SEIU Local 1000 to see another contested election next year as VP announces challenge
California state government’s largest public employee union could be headed for another contentious election in the spring, following one three years ago that split SEIU Local 1000’s leadership into two groups that remain divided.
Tony Owens, a union vice president who was elected on a platform of change in May 2018, recently announced his run for the presidency. The union election will be held in May of next year.
Owens was elected as part of a three-candidate slate along with vice presidents Kevin Menager and Anica Walls. The trio’s differences with Yvonne Walker, the union’s president of more than a decade, only deepened after the election.
In a recent interview, Owens said he’ll campaign on his own for the top leadership spot.

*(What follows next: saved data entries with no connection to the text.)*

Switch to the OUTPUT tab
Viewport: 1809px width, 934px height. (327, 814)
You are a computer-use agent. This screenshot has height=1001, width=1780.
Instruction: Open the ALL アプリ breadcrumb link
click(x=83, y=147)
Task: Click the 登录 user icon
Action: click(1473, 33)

“Now that we’ve gone through this process, I have this view of where things need to be changed or improved,” he said. “Right now, my focus is on trying to transform this thing.”
Walker, through a spokesman, declined comment for this story and didn’t say whether she plans to run for re-election.
In past campaigns, Walker, a former U.S. Marine and legal secretary, has emphasized her experience leading the union. She was first elected president in 2008 and guided the union through the Great Recession, when all of the state’s unions navigated difficult relationships with former Republican Gov. Arnold Schwarzenegger.
The union’s policy file says nominations for elected office must be submitted by the second Monday in February — next year, that’s Feb. 8. Ballots must be received by May 20. The union represents about 100,000 workers in a range of classifications including custodians, office administrators and analysts.
Owens said Walker still hasn’t allowed him or the other vice presidents to take on meaningful leadership roles, forbidding them from accessing critical information about the union’s members, finances and plans.
Walker has said the vice presidents never detailed their plans or visions for the union’s future sufficiently to convince her they should be given union resources. The trio has said they shouldn’t need her blessing to fulfill their duties as elected leaders.
The dispute culminated late last year with a vote by the union’s board of directors to reduce the vice presidents’ union leave time by three-quarters, leaving them one week per month to conduct union business.
The trio has retained an attorney and weighed legal action under California’s corporations code, but so far hasn’t taken formal action, Owens said.
In a recent interview, Owens said that if elected, he would take a more aggressive stance in negotiations than the union did in talks with Gov. Gavin Newsom’s administration earlier this year.
Most state workers took a base pay cut of 9.23% following negotiations, with details varying from union to union. The agreements gave most workers two flexible days off in exchange for the pay reductions and suspended workers’ contributions to their retirement health care for the duration of the agreements.
Local 1000’s agreement was unique in that it allowed workers to keep health insurance stipends worth about $3,100 per year, and the agreement maintained planned pay increases to bring the union’s lowest-paid workers up to $15 per hour.
“What I’m looking at is how can we do what we do better,” Owens said. “In terms of service to the members, in terms of contract bargaining.”
All of the state’s unions reached agreements with the administration after the Legislature approved budget language saying the state would impose traditional furloughs on unions that didn’t reach agreements. The furloughs likely would have forced workers to take two days off per month, rather than letting them bank the days, and would have had to keep contributing to their retirement health care. Local 1000 workers contribute 3.5% of pay toward the health care.
In videos Walker recorded at the time, she said the reductions were inevitable.
“We knew that at some point they were going to look to us, the state workforce, as they were building the state budget,” she said in one of the videos. “You knew it, I knew it, and yes indeed they did.”
Owens said a priority of his would be to try to get the state to remove the no-strike clause from Local 1000’s contract.
A CalPERS IT specialist, Owens said he would work to make the union more digitally connected. He said state departments should create the digital equivalents of union office bulletin boards, creating similar spaces on state intranet sites.
“These two years, it’s basically been exclusion,” he said. “I think what I’m trying to bring is a different way where we’re being inclusive.”